◆ Your objective
Copy out the paper title and author list below, character for character.

◆ Quoted passage
**********

An open dataset of Plasmodium falciparum genome variation in 7,000 worldwide samples
Ahouidi A., Ali M., Almagro-Garcia J., Amambua-Ngwa A., Amaratunga C., Amato R., Amenga-Etego L., Andagalu B., Anderson TJC., Andrianaranjaka V., Apinjoh T., Ariani C., Ashley EA., Auburn S., Awandare GA., Ba H., Baraka V., Barry AE., Bejon P., Bertin GI., Boni MF., Borrmann S., Bousema T., Branch O., Bull PC., Busby GBJ., Chookajorn T., Chotivanich K., Claessens A., Conway D., Craig A., D'Alessandro U., Dama S., Day NPJ., Denis B., Diakite M., Djimdé A., Dolecek C., Dondorp AM., Drakeley C., Drury E., Duffy P., Echeverry DF., Egwang TG., Erko B., Fairhurst RM., Faiz A., Fanello CA., Fukuda MM., Gamboa D., Ghansah A., Golassa L., Goncalves S., Hamilton WL., Harrison GLA., Hart L., Henrichs C., Hien TT., Hill CA., Hodgson A., Hubbart C., Imwong M., Ishengoma DS., Jackson SA., Jacob CG., Jeffery B., Jeffreys AE., Johnson KJ., Jyothi D., Kamaliddin C., Kamau E., Kekre M., Kluczynski K., Kochakarn T., Konaté A., Kwiatkowski DP., Kyaw MP., Lim P., Lon C., Loua KM., Maïga-Ascofaré O., Malangone C., Manske M., Marfurt J., Marsh K., Mayxay M., Miles A., Miotto O., Mobegi V., Mokuolu OA., Montgomery J., Mueller I., Newton PN., Nguyen T., Nguyen T-N., Noedl H., Nosten F., Noviyanti R., Nzila A., Ochola-Oyier LI., Ocholla H., Oduro A., Omedo I., Onyamboko MA., Ouedraogo J-B., Oyebola K., Pearson RD., Peshu N., Phyo AP., Plowe CV., Price RN., Pukrittayakamee S., Randrianarivelojosia M., Rayner JC., Ringwald P., Rockett KA., Rowlands K., Ruiz L., Saunders D., Shayo A., Siba P., Simpson VJ., Stalker J., Su X-Z., Sutherland C., Takala-Harrison S., Tavul L., Thathy V., Tshefu A., Verra F., Vinetz J., Wellems TE., Wendler J., White NJ., Wright I., Yavo W., Ye H.

**********

◆ Source data
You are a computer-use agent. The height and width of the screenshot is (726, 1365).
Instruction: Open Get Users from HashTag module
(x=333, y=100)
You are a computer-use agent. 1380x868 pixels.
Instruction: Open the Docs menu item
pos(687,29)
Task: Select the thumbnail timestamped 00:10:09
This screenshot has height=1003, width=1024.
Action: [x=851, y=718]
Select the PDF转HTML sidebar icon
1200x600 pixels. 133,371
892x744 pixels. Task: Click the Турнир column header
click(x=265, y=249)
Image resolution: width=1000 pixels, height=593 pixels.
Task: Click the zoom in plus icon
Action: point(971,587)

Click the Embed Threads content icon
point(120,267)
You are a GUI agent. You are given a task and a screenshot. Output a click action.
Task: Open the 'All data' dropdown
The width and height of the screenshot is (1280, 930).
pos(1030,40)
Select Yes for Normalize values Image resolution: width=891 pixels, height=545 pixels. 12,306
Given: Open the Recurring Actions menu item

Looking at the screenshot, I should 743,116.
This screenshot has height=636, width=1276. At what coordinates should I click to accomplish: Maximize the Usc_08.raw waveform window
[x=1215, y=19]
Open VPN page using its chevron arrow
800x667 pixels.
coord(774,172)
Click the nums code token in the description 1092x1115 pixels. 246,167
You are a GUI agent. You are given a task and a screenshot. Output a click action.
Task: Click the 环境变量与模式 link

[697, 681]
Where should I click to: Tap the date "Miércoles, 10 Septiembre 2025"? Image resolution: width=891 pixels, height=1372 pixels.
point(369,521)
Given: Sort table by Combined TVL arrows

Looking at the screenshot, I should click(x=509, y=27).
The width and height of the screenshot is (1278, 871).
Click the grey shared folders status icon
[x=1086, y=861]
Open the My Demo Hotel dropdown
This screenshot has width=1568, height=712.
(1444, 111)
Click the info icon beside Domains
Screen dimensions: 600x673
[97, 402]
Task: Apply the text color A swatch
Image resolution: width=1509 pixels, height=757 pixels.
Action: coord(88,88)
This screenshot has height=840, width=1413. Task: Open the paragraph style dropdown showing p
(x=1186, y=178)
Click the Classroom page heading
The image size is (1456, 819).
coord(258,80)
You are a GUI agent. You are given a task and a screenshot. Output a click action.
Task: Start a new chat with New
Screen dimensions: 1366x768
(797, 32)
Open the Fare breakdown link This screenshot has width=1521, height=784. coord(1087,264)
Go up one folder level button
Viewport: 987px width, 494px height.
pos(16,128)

**********

◆ Reply
An open dataset of Plasmodium falciparum genome variation in 7,000 worldwide samples
Ahouidi A., Ali M., Almagro-Garcia J., Amambua-Ngwa A., Amaratunga C., Amato R., Amenga-Etego L., Andagalu B., Anderson TJC., Andrianaranjaka V., Apinjoh T., Ariani C., Ashley EA., Auburn S., Awandare GA., Ba H., Baraka V., Barry AE., Bejon P., Bertin GI., Boni MF., Borrmann S., Bousema T., Branch O., Bull PC., Busby GBJ., Chookajorn T., Chotivanich K., Claessens A., Conway D., Craig A., D'Alessandro U., Dama S., Day NPJ., Denis B., Diakite M., Djimdé A., Dolecek C., Dondorp AM., Drakeley C., Drury E., Duffy P., Echeverry DF., Egwang TG., Erko B., Fairhurst RM., Faiz A., Fanello CA., Fukuda MM., Gamboa D., Ghansah A., Golassa L., Goncalves S., Hamilton WL., Harrison GLA., Hart L., Henrichs C., Hien TT., Hill CA., Hodgson A., Hubbart C., Imwong M., Ishengoma DS., Jackson SA., Jacob CG., Jeffery B., Jeffreys AE., Johnson KJ., Jyothi D., Kamaliddin C., Kamau E., Kekre M., Kluczynski K., Kochakarn T., Konaté A., Kwiatkowski DP., Kyaw MP., Lim P., Lon C., Loua KM., Maïga-Ascofaré O., Malangone C., Manske M., Marfurt J., Marsh K., Mayxay M., Miles A., Miotto O., Mobegi V., Mokuolu OA., Montgomery J., Mueller I., Newton PN., Nguyen T., Nguyen T-N., Noedl H., Nosten F., Noviyanti R., Nzila A., Ochola-Oyier LI., Ocholla H., Oduro A., Omedo I., Onyamboko MA., Ouedraogo J-B., Oyebola K., Pearson RD., Peshu N., Phyo AP., Plowe CV., Price RN., Pukrittayakamee S., Randrianarivelojosia M., Rayner JC., Ringwald P., Rockett KA., Rowlands K., Ruiz L., Saunders D., Shayo A., Siba P., Simpson VJ., Stalker J., Su X-Z., Sutherland C., Takala-Harrison S., Tavul L., Thathy V., Tshefu A., Verra F., Vinetz J., Wellems TE., Wendler J., White NJ., Wright I., Yavo W., Ye H.